Two Easy Steps To Take Now For Your Health

With winter fast approaching, there are two things you can do now to help your body through this season of colds and flu.  The first is elderberry syrup.  It only takes about an hour to make and is wonderful for building up your immunity.   We did a post on elderberry syrup recently along with the recipe we use.

For today, we are going to focus on bone broth, the second front for fighting illness this season.  Bone broth is an excellent nutrient dense food that has been around for centuries, and for good reason.  It helps with a slew of digestive issues as well has giving us, collagen, amino acids, and some trace minerals that assist us with joint health, skin health, digestive health, and a stronger immune system.    I make it every other week and place it in quart freezer bags.  I get enough to get approximately 8 bags with 2 cups per bag.  It’s great to cook with grains as well as for soup or stews or just to sip in a mug.  We use a crock pot for this and it works fine for us because we don’t have to fuss with it, but it’s important you keep it at a very slow simmer ( actually I wouldn’t even call it a simmer.  More like a plop….plop…plop…).  If it gets to simmering too quickly, just tilt the lid off center a bit to slow it down.  We add a tablespoon of vinegar as this helps break down the bones and release more nutrition into the broth.  We do not notice any taste of vinegar, but some do so this is optional, but you may forego some of the nutrients.

Roasted Beef Bones

Simmering in Crock Pot

Straining the Broth

 

 

 

 

 

 

 

Chilled Bone Broth is Gelatinous

 

We are extremely fortunate to have a grass fed beef farm near us, and there may be one closer to you than you think.  The cost is obviously more expensive, but as the saying goes, “Pay the farmer or pay the doctor.”

 

Bone Broth

  • 5-6 lbs grass fed beef bones
  • 1 Tbsp cider vinegar
  • 1-1 1/2 gallons filtered or spring water
  • 2 carrots, 1 large onion, 2 stalks celery, all organic and washed. (I do not peel my carrots and I remove just the outer dried skins of the onion)

The rest of the ingredients are optional but we like the flavor they give to the broth.  If your missing one or two of them, don’t worry. It’s really just a matter of what you like. We don’t always use them all either.
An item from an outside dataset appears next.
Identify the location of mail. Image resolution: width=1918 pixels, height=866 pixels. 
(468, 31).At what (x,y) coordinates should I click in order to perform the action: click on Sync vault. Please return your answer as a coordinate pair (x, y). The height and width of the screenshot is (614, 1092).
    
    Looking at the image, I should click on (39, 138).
  • 1 Tbsp whole peppercorns (use less if you don’t want it spicy)
  • 2 tsp salt (you can add more later if you want it a little saltier for your taste)
  • 2 bay leaves
  • 1/4 cup juniper berries
  • 1 sprig rosemary
  • 4 or 5 parsley stems with leaves
  • 1 large or 4-5 small thyme sprigs
  • 4-5 whole garlic cloves, peeled

Place beef bones in a roasting pan and place in a preheated 400 degree oven for 40 minutes.  You want to get a nice roasted beef smell going. Remove bones from the oven and place into the bottom of the crock pot.  Fill the crock pot with water making sure you leave a few inches at the top to add the other ingredients.  Add the vinegar and let set 30 minutes.  Add all the rest of the ingredients and add more water if you have room.  Place temperature setting on low and leave it for 24 hours or even longer.   Check it once in while to make sure it’s not simmering too quickly.

After 24 hours, turn off crock pot and let broth cool enough to handle without scalding yourself.  Place a colander on a large bowl or soup pot.  I use a soup ladle to transfer the whole thing to the colander.  Let strain and then take the colander with all the ingredients, dump it back into the crock pot, cover the ingredients with water and set on low for another 24 hours ( If you do not want to do this step, cool the ingredients completely, place in gallon freezer bag, and freeze to use it to make broth another time).

Place the bowl with the broth in the fridge.  Skim off the fat and save it for sautéing veggies.  Divide broth into quart size freezer bags ( you may have to heat it slightly to liquefy it as it should be gelatinous) and freeze. Repeat for the second batch of broth.